With positive photoresist, the areas that were hit by light become soluble. UV exposure breaks the polymer chains in the resist (a process called chain scission), making those regions dissolve easily in the developer. The unexposed areas remain intact. The result is a resist pattern that matches the clear areas of the mask: light passes through, resist disappears.
Negative photoresist works in reverse. Light causes the polymer chains to cross-link and harden, making the exposed areas insoluble. The developer then washes away the unexposed regions, leaving behind a hardened copy of the pattern. This means you get the opposite tone from the same mask.
The developer solution for modern photoresists is typically a dilute alkaline solution at about 2 to 3% concentration. Development time and technique (puddle, spray, or immersion) are tightly controlled, since over-developing erodes the pattern edges and under-developing leaves residue behind.
Etching
With the resist pattern now sitting on the wafer surface, the exposed areas of the underlying material can be etched away. The remaining resist acts as a protective mask: wherever resist sits, the material underneath is shielded from the etchant.
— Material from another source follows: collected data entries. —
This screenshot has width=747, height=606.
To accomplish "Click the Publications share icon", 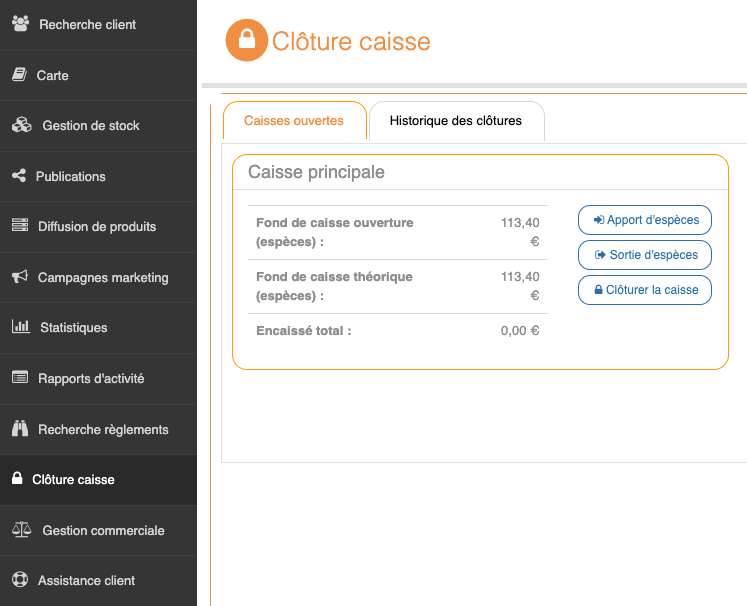I will 19,176.
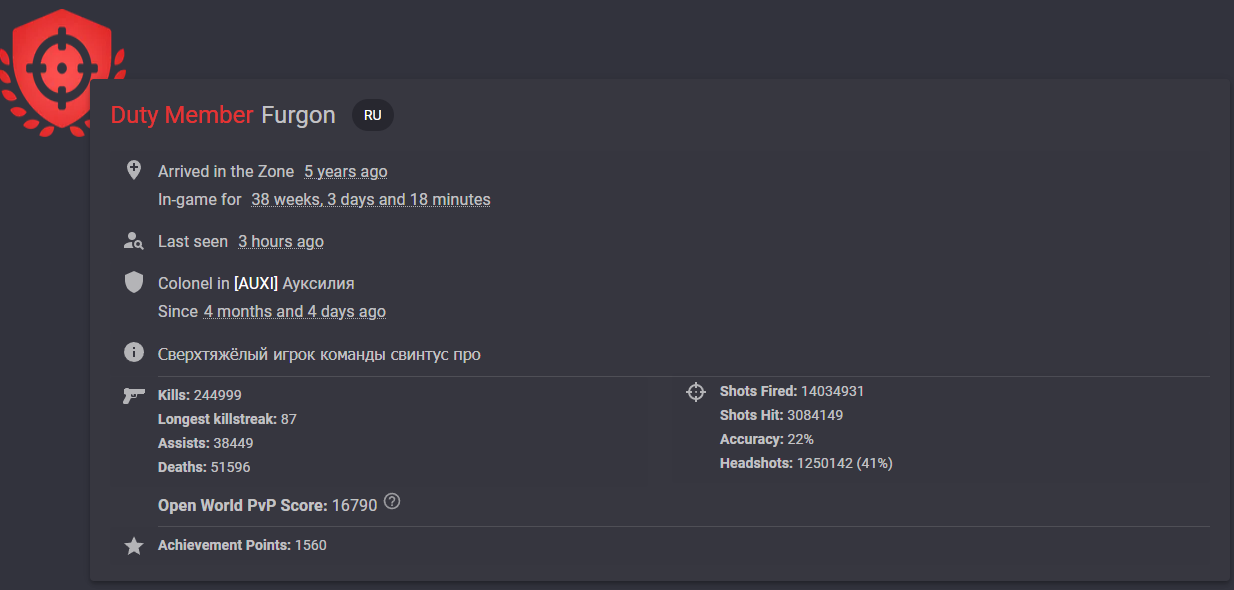Viewport: 1234px width, 590px height.
Task: Select the player name Furgon
Action: pyautogui.click(x=298, y=115)
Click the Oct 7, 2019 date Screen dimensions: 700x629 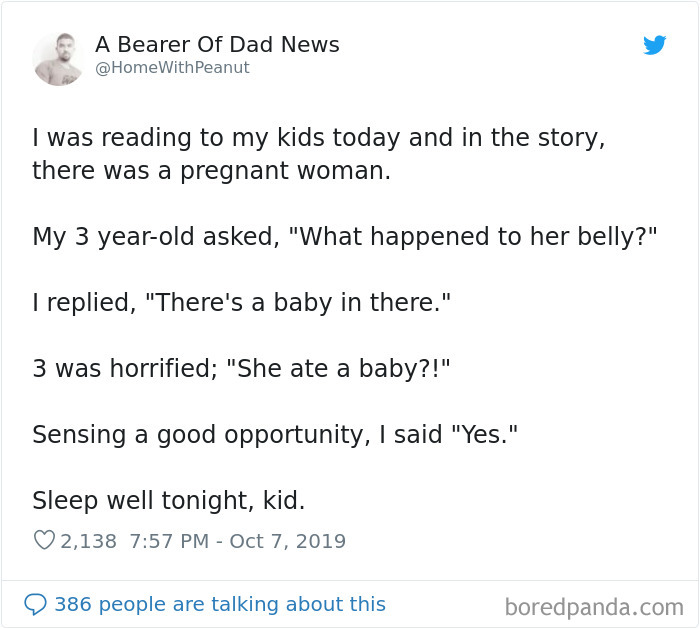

Etching can be done with liquid chemicals (wet etching) or with reactive gases in a plasma chamber (dry etching). Wet etching is simpler but tends to undercut sideways beneath the resist, which limits how small the features can be. Dry etching, particularly reactive ion etching, can cut nearly straight down, producing the vertical sidewalls needed for modern chip features measured in nanometers.
After etching, the circuit pattern that was designed on the mask now exists as a physical structure in or on the wafer surface.
Resist Stripping
The final step removes all remaining photoresist from the wafer. This can be done with chemical solvents, plasma ashing (using oxygen plasma to burn off the organic resist), or a combination of both. The wafer surface must be completely clean afterward, because this entire sequence will be repeated dozens of times to build up the many layers of a modern chip.
Quality Checks Between Steps
Throughout the process, two measurements are critical. Critical dimension (CD) measurement verifies that the printed features are the correct width. Overlay measurement checks that each new layer aligns precisely with the layers beneath it. Both were traditionally measured on separate tools, but newer techniques can capture both simultaneously using specialized target patterns on the wafer. Overlay targets are typically 2 to 3 micrometers in size, far larger than the circuit features themselves, and are placed in dedicated measurement areas on each chip.
These checks happen at multiple points during the lithographic sequence, not just at the end. Catching an error after exposure but before etching, for instance, allows the resist to be stripped and the step repeated, saving the wafer from being scrapped entirely.